While he was covering crime stories, police sometimes mistook him for a criminal. Some white reporters at The Post did help him learn the ropes, but others shunned him. He usually ate alone in the Post cafeteria and wasn’t allowed to use the same restroom as white reporters. Nevertheless, as Graham noted, Booker wrote stories “that made himself and The Post proud.” Two years later, however, he’d had enough.

“Some of it was just awful for him,” Carol Booker recalled. “He said it nearly killed him.”

More reason to give up on being a reporter. Instead, while covering the integration of Central High School in Little Rock, for Jet, he could empathize with the school’s first black students, drawing on his travails as the first black at The Post.

Simeon Booker had joined Jet in 1954, and he stayed there until his retirement in 2007. One of his early assignments was one he gave to himself.

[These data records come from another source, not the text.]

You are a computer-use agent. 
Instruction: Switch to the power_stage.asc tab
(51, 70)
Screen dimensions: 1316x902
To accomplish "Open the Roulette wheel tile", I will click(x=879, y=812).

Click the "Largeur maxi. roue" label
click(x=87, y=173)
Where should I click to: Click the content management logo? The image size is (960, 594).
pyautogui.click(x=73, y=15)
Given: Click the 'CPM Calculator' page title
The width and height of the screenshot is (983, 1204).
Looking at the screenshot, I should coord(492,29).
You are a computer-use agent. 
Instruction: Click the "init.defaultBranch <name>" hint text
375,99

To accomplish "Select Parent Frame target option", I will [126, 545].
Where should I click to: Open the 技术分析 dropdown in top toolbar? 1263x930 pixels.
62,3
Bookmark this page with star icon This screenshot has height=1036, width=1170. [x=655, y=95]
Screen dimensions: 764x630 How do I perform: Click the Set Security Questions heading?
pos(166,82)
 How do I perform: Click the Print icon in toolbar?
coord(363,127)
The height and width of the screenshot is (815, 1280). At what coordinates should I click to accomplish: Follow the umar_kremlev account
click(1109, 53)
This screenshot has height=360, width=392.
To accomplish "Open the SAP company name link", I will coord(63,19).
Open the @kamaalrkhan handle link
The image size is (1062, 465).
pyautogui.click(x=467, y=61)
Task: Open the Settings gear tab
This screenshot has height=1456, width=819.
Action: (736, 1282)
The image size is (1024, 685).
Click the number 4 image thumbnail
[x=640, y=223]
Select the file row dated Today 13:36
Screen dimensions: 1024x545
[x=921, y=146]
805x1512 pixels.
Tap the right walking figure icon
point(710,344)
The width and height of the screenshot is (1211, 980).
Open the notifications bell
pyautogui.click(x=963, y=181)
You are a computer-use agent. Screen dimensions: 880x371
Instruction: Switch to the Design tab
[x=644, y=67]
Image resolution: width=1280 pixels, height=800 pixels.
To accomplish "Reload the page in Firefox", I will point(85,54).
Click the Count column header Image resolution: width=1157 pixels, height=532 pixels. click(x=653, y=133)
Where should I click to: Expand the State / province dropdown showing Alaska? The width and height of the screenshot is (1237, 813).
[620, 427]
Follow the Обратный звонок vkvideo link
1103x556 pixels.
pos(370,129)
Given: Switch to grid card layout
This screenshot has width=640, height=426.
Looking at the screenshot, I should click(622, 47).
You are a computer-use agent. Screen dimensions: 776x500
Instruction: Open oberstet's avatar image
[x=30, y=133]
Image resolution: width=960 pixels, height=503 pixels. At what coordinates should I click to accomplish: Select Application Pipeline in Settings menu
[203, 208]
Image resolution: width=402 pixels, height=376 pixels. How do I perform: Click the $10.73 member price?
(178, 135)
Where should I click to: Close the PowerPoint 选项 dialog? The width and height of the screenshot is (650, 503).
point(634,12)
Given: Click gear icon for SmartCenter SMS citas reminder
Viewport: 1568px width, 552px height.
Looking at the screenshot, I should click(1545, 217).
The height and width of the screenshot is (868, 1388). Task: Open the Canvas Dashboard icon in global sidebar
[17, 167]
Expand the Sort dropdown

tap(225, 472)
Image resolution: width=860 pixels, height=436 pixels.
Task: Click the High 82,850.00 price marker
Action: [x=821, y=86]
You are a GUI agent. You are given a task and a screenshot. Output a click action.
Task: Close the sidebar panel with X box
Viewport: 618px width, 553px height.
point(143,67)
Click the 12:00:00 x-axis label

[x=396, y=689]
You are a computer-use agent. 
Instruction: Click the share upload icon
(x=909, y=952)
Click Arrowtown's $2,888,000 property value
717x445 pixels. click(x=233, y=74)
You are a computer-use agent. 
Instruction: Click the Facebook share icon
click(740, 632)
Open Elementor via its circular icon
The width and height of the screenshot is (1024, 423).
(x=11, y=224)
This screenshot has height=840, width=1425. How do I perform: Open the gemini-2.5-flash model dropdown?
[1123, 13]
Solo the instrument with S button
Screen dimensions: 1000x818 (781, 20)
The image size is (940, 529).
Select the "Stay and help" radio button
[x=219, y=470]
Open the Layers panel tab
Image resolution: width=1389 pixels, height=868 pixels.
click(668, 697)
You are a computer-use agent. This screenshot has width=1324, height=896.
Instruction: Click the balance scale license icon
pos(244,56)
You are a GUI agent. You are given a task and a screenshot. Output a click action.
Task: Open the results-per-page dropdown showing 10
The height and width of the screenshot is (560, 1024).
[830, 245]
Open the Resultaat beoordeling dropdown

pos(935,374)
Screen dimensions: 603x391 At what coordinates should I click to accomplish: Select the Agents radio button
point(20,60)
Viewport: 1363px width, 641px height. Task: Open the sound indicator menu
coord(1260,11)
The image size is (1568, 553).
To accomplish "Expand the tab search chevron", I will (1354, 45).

In May 1955, Booker decided to cover the shooting death of George Washington Lee, a black civil rights activist, in Belzoni, Miss.

“He was angry that no white newspaper would cover the killing,” Carol Booker said. “So he wrote the story for Jet and vowed to do all he could to make it harder for the mainstream press to ignore the racial murders that were occurring.”

In August that year, he made good on the vow with his story about Emmett Till, who was lynched by a mob of white men after a white woman lied and said the boy had whistled at her. The story was accompanied by a shocking photograph of the boys’ body, taken by David Jackson.

In the 1960s, Booker traveled with black and white Freedom Riders on buses that were attacked and firebombed by mobs of racists.

Graham spoke of the “great personal risk” that Booker took in covering the civil rights movement. Lewis said, “He did the hard work of telling the truth and at the same time surviving.”

He sought truth, not fame.

“He was a modest man, good humored and always more concerned with helping others than helping himself,” recalled Barbara Best, who was Booker’s administrative assistant.

Asked at a book signing last year why he continued going into the Deep South to write about civil rights, Booker said without hesitation, “It was my job.”

But it was more than that. No “job” is worth risking your life for.

I liked how Best put it.

“It was his calling,” she said. “It’s what he was born to do.”